Where’s a giant can of Raid when you need it?

 

Back in July, Congress proved once again it’s less a governing body and more a daycare full of cowardly toddlers. Speaker Mike Johnson—better known as the Human Participation Trophy—slammed the gavel and sent the House home early for recess.

Recess!

Because God forbid anyone in that chamber actually do their jobs when the Epstein files were about to see daylight. Picture it: the biggest scandal of our lifetime, the unmasking of the global pervert-industrial complex, and these clowns bolted for the airport like Spirit Airlines was running a two-for-one sale on flights to “Don’t Ask, Don’t Tell” Island.

Johnson didn’t lead; he wet his Dockers, waved goodbye, and sprinted out like a toddler who just realized Santa isn’t real. And then there’s Trump—the Oompa-Loompa Mussolini, tangerine dream himself. The creamsicle cosplay disaster who thinks he’s Julius Caesar but actually looks like a traffic cone in a wind tunnel.

This cretin looked straight into the camera and said the Epstein files were “a hoax by the Democrats.”

A hoax.

This is the same man who thought bleach injections were cutting-edge medicine, so pardon me if his grasp on “reality” is shakier than a meth addict on roller skates. Well, unfortunately for him, the victims held a press conference yesterday and nuked his nonsense in broad daylight, rejecting his claim outright. Imagine being so low, so shameless, that women trafficked as teenagers have to publicly fact-check your bullshit while you sit on a gold-plated toilet rage-posting on Truth Social.

Congress? Complicit cowards. Johnson? A jellyfish in khakis. Trump? A bargain-bin Bond villain who couldn’t outwit a stapler. And the rest of the bipartisan cockroach swarm? They’re so allergic to accountability they’d rather guillotine democracy than admit Epstein’s client list isn’t just some fairy tale.

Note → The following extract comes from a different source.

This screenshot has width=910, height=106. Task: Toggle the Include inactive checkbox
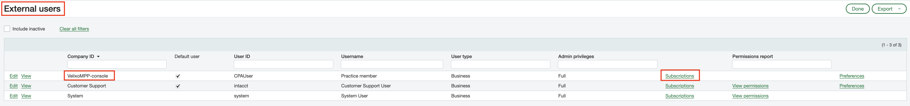coord(7,29)
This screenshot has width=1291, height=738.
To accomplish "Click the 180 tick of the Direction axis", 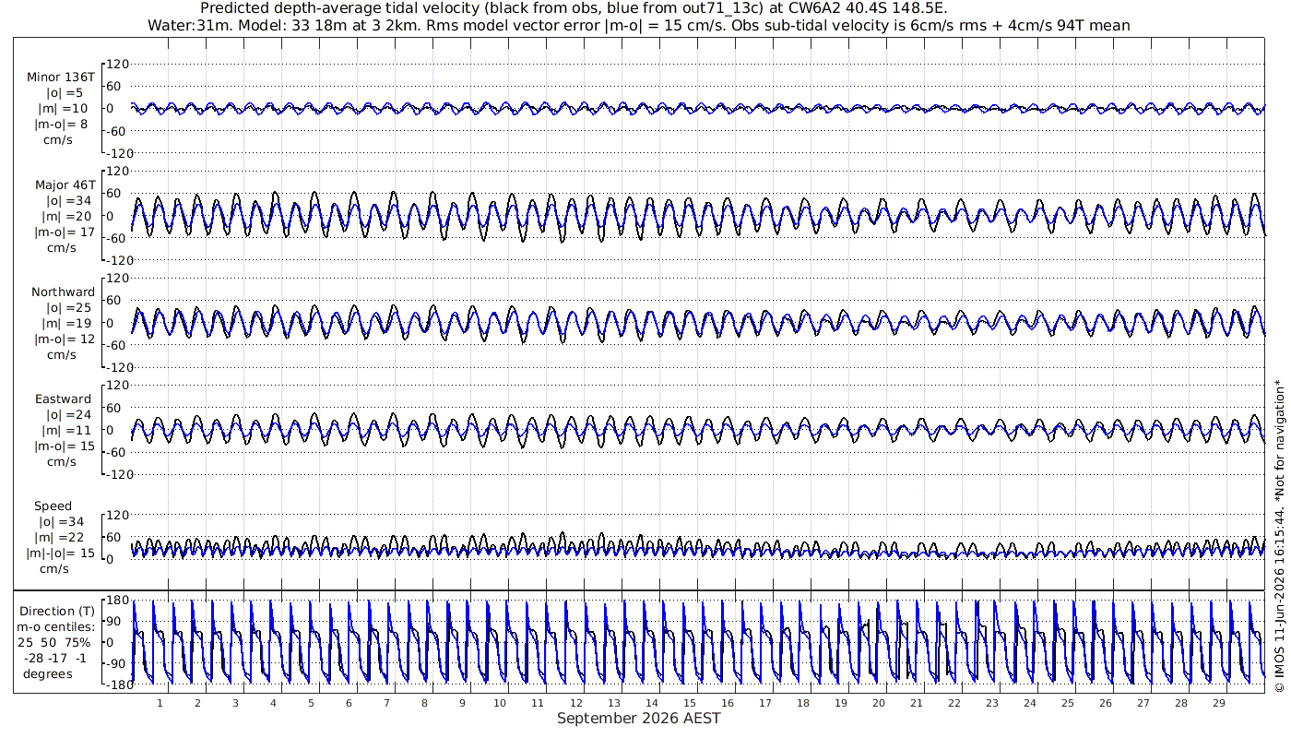I will 118,601.
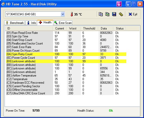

Let’s call them what they are: parasites in suits. They aren’t lawmakers. They’re PR interns for Satan. Every day they stay silent, they prove one thing: they’re not avoiding “drama,” they’re avoiding exposure. And when the names finally drop, these escape artists are going to wish they had Houdini’s trick of disappearing permanently.

Here’s the unvarnished truth carved in fire: if you’re in office and you’re not demanding the full, unredacted Epstein files, then congratulations, you’ve just outed yourself as a collaborator. You’re not protecting democracy; you’re protecting rapists and pedofiles.

So run, Johnson. Lie, Trump. Hide, Congress. The victims already showed more guts than all of you combined. And when the files finally blow open, I hope the fallout burns your legacy so deep it makes Chernobyl look like a birthday candle.

Because recess ends. Hoaxes unravel. And the truth? The truth has a kill switch, and it’s got your names all over it.